Materials provided
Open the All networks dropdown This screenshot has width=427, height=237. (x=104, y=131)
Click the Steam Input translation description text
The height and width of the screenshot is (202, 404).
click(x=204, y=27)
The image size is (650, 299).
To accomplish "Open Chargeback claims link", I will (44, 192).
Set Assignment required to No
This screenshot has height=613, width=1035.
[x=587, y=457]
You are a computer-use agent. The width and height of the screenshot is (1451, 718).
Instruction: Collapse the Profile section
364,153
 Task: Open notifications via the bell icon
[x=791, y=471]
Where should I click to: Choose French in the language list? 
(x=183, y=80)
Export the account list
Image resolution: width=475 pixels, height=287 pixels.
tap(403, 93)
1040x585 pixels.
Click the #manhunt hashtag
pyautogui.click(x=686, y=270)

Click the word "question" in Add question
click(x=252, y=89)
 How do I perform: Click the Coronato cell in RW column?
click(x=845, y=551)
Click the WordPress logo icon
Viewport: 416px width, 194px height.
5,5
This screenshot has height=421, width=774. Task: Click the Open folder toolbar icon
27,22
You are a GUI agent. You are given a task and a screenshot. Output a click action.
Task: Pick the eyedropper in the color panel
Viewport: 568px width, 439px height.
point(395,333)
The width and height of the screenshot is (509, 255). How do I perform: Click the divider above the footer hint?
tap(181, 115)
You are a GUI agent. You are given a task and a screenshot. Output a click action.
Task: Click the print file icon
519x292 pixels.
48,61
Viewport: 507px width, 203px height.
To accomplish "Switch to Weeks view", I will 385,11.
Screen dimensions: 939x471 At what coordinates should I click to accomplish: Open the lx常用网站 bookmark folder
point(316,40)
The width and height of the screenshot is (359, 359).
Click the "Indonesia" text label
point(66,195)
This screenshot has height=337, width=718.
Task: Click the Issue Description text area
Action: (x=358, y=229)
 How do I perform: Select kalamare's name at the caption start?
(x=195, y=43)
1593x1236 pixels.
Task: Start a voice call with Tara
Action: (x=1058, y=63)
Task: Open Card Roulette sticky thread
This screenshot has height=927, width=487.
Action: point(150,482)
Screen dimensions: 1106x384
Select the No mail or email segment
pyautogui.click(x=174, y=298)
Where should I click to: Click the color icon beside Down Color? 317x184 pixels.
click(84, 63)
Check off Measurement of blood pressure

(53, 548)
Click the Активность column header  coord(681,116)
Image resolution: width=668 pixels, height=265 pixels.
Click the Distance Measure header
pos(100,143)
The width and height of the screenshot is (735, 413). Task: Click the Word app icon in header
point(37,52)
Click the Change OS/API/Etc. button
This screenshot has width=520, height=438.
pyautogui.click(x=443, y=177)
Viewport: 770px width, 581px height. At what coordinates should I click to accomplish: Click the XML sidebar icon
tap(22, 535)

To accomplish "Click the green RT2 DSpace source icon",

Activity
Repeat each of the entries exactly.

Your response
Open the All networks dropdown This screenshot has width=427, height=237. (x=104, y=131)
Click the Steam Input translation description text
The height and width of the screenshot is (202, 404).
click(x=204, y=27)
The image size is (650, 299).
To accomplish "Open Chargeback claims link", I will (44, 192).
Set Assignment required to No
This screenshot has height=613, width=1035.
[x=587, y=457]
You are a computer-use agent. The width and height of the screenshot is (1451, 718).
Instruction: Collapse the Profile section
364,153
 Task: Open notifications via the bell icon
[x=791, y=471]
Where should I click to: Choose French in the language list? 
(x=183, y=80)
Export the account list
Image resolution: width=475 pixels, height=287 pixels.
tap(403, 93)
1040x585 pixels.
Click the #manhunt hashtag
pyautogui.click(x=686, y=270)

Click the word "question" in Add question
click(x=252, y=89)
 How do I perform: Click the Coronato cell in RW column?
click(x=845, y=551)
Click the WordPress logo icon
Viewport: 416px width, 194px height.
5,5
This screenshot has height=421, width=774. Task: Click the Open folder toolbar icon
27,22
You are a GUI agent. You are given a task and a screenshot. Output a click action.
Task: Pick the eyedropper in the color panel
Viewport: 568px width, 439px height.
point(395,333)
The width and height of the screenshot is (509, 255). How do I perform: Click the divider above the footer hint?
tap(181, 115)
You are a GUI agent. You are given a task and a screenshot. Output a click action.
Task: Click the print file icon
519x292 pixels.
48,61
Viewport: 507px width, 203px height.
To accomplish "Switch to Weeks view", I will 385,11.
Screen dimensions: 939x471 At what coordinates should I click to accomplish: Open the lx常用网站 bookmark folder
point(316,40)
The width and height of the screenshot is (359, 359).
Click the "Indonesia" text label
point(66,195)
This screenshot has height=337, width=718.
Task: Click the Issue Description text area
Action: (x=358, y=229)
 How do I perform: Select kalamare's name at the caption start?
(x=195, y=43)
1593x1236 pixels.
Task: Start a voice call with Tara
Action: (x=1058, y=63)
Task: Open Card Roulette sticky thread
This screenshot has height=927, width=487.
Action: point(150,482)
Screen dimensions: 1106x384
Select the No mail or email segment
pyautogui.click(x=174, y=298)
Where should I click to: Click the color icon beside Down Color? 317x184 pixels.
click(84, 63)
Check off Measurement of blood pressure

(53, 548)
Click the Активность column header  coord(681,116)
Image resolution: width=668 pixels, height=265 pixels.
Click the Distance Measure header
pos(100,143)
The width and height of the screenshot is (735, 413). Task: Click the Word app icon in header
point(37,52)
Click the Change OS/API/Etc. button
This screenshot has width=520, height=438.
pyautogui.click(x=443, y=177)
Viewport: 770px width, 581px height. At what coordinates should I click to accomplish: Click the XML sidebar icon
tap(22, 535)

To accomplish "Click the green RT2 DSpace source icon",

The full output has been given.